[要素とテキスト位置のデータ]
_ _ _

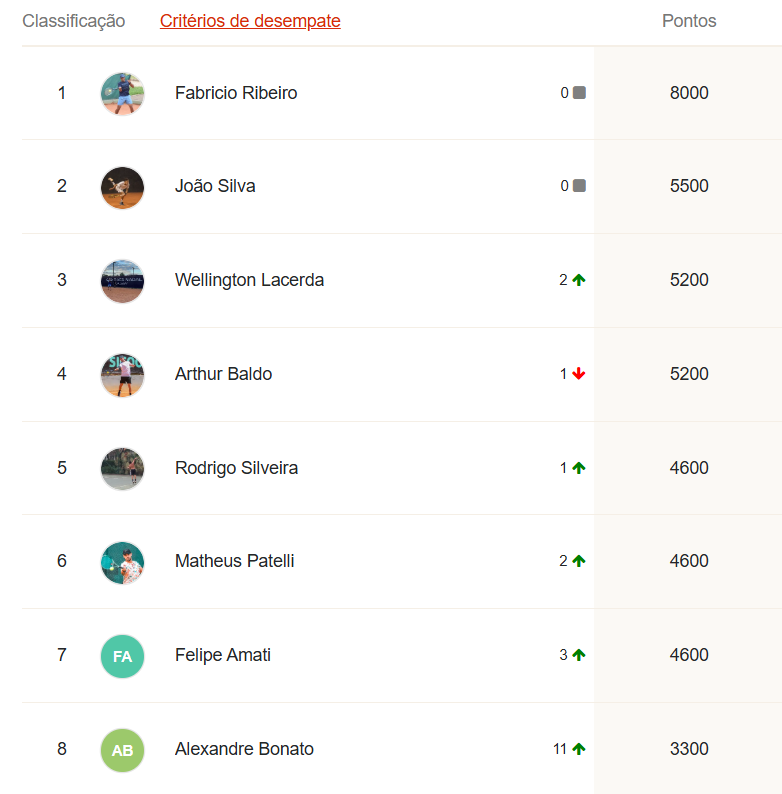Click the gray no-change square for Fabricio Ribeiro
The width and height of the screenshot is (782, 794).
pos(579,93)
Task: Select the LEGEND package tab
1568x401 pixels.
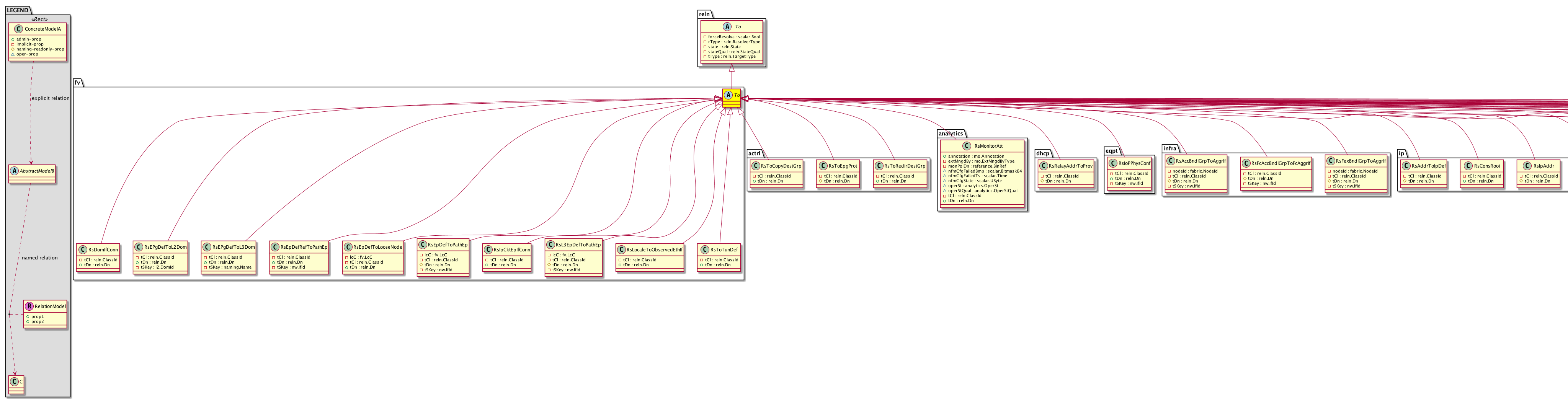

_ _ _

上のエントリをすべて書き直し、「package」を「settings」に変えてください。それ以外の部分は変えず、画像は答えに入れないでください。

Click the gray no-change square for Fabricio Ribeiro
The width and height of the screenshot is (782, 794).
pos(579,93)
Task: Select the LEGEND settings tab
1568x401 pixels.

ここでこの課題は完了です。